Enseñar al que no sabe

Obras de Misericordia enseñar al que no sabe

“¿Entiendes lo que estás leyendo?” (Hch 8,30), le preguntó Felipe al funcionario que leía al profeta Isaías. Y éste le respondió: “¿Y cómo voy a entenderlo si nadie me lo explica?” (Hch 8,31). En esta línea de guía de conciencias, se debe recordar el texto paradigmático de Jesús cuando afirma: “No se dejen llamar maestros, porque sólo uno es el maestro de ustedes” (Mt 23,10). Se marca así, con contundencia, que quien de forma definitiva “enseña al que no sabe” es Jesús el Mesías, dado que “ya vivamos o ya muramos, somos del Señor” (Rm 14,8).

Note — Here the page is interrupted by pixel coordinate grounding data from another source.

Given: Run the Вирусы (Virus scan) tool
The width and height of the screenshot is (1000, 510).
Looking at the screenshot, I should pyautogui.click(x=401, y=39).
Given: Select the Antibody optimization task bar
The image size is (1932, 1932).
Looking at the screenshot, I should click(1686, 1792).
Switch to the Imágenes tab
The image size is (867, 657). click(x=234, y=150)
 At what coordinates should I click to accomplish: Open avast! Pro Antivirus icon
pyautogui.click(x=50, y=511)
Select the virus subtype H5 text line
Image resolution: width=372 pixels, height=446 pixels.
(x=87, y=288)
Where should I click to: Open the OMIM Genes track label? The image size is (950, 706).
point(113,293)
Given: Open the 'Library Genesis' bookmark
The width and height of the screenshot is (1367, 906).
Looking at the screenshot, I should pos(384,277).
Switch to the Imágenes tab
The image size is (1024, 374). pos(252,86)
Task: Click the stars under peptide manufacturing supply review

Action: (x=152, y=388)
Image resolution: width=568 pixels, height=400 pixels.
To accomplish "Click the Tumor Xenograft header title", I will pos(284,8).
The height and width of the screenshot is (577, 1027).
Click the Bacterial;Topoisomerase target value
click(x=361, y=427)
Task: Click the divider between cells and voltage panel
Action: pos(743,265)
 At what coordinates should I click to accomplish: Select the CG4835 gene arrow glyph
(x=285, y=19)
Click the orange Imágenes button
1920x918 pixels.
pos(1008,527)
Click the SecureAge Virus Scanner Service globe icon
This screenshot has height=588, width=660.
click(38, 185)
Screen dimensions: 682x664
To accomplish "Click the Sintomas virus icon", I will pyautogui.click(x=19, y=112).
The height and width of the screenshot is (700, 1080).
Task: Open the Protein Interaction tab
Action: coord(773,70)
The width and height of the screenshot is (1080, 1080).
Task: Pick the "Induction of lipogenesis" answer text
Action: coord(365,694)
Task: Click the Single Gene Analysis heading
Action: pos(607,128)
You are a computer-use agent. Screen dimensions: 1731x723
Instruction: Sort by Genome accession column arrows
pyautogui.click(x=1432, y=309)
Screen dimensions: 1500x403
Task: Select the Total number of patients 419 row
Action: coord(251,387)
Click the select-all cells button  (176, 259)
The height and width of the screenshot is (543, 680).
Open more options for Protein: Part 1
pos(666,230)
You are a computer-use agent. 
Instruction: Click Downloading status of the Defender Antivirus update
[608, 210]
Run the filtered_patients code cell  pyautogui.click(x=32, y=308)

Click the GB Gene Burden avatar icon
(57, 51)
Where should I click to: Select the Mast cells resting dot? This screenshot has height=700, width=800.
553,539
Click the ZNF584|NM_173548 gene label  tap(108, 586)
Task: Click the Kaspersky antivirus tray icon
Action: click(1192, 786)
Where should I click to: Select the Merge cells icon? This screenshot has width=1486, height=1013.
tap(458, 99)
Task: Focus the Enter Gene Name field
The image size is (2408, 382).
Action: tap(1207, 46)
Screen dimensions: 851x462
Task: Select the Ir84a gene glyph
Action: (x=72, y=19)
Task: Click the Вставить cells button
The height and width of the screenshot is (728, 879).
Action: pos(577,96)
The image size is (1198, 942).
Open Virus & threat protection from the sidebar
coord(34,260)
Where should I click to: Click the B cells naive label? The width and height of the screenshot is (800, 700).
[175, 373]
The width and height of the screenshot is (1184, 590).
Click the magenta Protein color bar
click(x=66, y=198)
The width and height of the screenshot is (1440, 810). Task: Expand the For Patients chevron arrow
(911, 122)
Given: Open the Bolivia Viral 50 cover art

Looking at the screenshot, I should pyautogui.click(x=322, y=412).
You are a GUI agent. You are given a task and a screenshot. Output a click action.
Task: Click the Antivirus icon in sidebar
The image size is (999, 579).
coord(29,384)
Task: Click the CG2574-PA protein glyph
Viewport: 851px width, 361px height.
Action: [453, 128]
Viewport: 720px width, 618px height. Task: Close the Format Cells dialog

En este marco surge la tarea fundamental de enseñar al que no sabe. El texto bíblico añade que, en la práctica educativa, resaltan sobremanera aquellos que “dan razón de la esperanza en Cristo” (cfr. 1Pe 3,15). San Juan Pablo II, en la Encíclica Fides et ratio (1998), puso muy de relieve esta decisiva tarea para nuestro mundo: “Es ilusorio pensar que la fe, ante una razón débil, tenga mayor incisión; al contrario, cae en el grave peligro de ser reducida a mito o superstición” (no. 48). Por esto, concluye afirmando: “Lo más urgente hoy es llevar a los hombres a descubrir su capacidad de conocer la verdad y su anhelo de un sentido último y definitivo de la existencia” (no. 102).